- _Exercise requirements_: Starting with the first line of the records, write out each line exactly until you have included the line containing "You are a computer-use".

- _Material to process_:

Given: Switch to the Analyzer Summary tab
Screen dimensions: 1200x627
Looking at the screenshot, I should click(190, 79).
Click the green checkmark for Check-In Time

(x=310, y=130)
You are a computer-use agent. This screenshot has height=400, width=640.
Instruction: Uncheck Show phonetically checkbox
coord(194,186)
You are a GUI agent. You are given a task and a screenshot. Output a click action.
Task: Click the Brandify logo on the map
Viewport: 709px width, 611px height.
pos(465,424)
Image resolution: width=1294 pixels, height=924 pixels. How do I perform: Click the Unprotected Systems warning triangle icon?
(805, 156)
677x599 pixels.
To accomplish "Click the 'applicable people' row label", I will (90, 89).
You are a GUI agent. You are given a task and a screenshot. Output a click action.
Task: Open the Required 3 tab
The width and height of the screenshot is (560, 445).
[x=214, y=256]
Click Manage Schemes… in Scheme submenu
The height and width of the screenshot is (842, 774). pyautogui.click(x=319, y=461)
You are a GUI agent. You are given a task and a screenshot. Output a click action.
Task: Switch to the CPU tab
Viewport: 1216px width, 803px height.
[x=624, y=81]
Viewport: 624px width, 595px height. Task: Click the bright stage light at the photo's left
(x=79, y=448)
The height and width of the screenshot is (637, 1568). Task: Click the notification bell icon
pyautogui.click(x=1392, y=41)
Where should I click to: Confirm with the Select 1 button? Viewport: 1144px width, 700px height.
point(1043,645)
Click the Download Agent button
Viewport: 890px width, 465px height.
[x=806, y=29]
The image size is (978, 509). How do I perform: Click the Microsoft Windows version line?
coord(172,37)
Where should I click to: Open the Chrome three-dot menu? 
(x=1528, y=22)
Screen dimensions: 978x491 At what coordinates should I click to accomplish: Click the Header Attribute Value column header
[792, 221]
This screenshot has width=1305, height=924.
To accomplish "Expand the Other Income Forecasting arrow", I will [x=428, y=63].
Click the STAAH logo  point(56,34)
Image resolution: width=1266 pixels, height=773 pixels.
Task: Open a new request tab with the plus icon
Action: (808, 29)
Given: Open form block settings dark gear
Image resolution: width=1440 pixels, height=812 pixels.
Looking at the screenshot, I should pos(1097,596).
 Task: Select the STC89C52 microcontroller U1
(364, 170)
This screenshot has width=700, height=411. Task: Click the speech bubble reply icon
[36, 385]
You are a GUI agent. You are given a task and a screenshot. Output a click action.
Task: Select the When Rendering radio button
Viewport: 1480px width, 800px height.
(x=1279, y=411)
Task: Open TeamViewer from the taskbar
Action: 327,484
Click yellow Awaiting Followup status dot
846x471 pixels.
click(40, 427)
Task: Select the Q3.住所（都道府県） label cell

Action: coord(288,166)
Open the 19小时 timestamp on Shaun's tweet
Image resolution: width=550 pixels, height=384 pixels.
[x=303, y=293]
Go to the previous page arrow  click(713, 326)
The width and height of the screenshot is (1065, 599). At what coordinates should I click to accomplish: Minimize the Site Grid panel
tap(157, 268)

- _Task answer_:
Given: Switch to the Analyzer Summary tab
Screen dimensions: 1200x627
Looking at the screenshot, I should click(190, 79).
Click the green checkmark for Check-In Time

(x=310, y=130)
You are a computer-use agent. This screenshot has height=400, width=640.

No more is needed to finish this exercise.